* [Exercise objective]: Shift every coordinate pair by adding 3 to both of its numbers, then write out all the entries below again in full with the new coordinates. Leave the picture out of your answer.

## Begin Data supplied

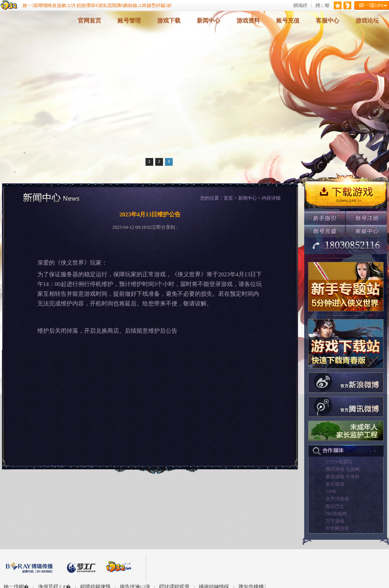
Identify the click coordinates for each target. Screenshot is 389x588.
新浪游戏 (335, 477)
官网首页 (89, 21)
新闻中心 (209, 21)
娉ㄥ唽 (322, 5)
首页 (228, 198)
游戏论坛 (367, 21)
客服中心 (328, 21)
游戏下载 (169, 21)
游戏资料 (248, 21)
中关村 (352, 477)
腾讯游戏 (335, 469)
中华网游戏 (337, 528)
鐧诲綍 (300, 5)
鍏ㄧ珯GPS (371, 5)
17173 (331, 462)
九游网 (352, 469)
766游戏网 (336, 514)
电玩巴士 (335, 506)
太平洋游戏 (337, 499)
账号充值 (288, 21)
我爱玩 (345, 462)
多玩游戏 (335, 484)
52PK (331, 491)
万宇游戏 (335, 521)
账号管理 (129, 21)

## End Data supplied

* [Correct output]:
Identify the click coordinates for each target. Screenshot is 389x588.
新浪游戏 (338, 480)
官网首页 (92, 24)
新闻中心 (212, 24)
娉ㄥ唽 (325, 8)
首页 (231, 201)
游戏论坛 (370, 24)
客服中心 (331, 24)
游戏下载 (172, 24)
游戏资料 (251, 24)
中关村 (355, 480)
腾讯游戏 (338, 472)
中华网游戏 (340, 531)
鐧诲綍 (303, 8)
鍏ㄧ珯GPS (374, 8)
17173 (334, 465)
九游网 (355, 472)
766游戏网 (339, 517)
电玩巴士 (338, 509)
太平洋游戏 (340, 502)
账号充值 (291, 24)
我爱玩 (348, 465)
多玩游戏 (338, 487)
52PK (334, 494)
万宇游戏 (338, 524)
账号管理 (132, 24)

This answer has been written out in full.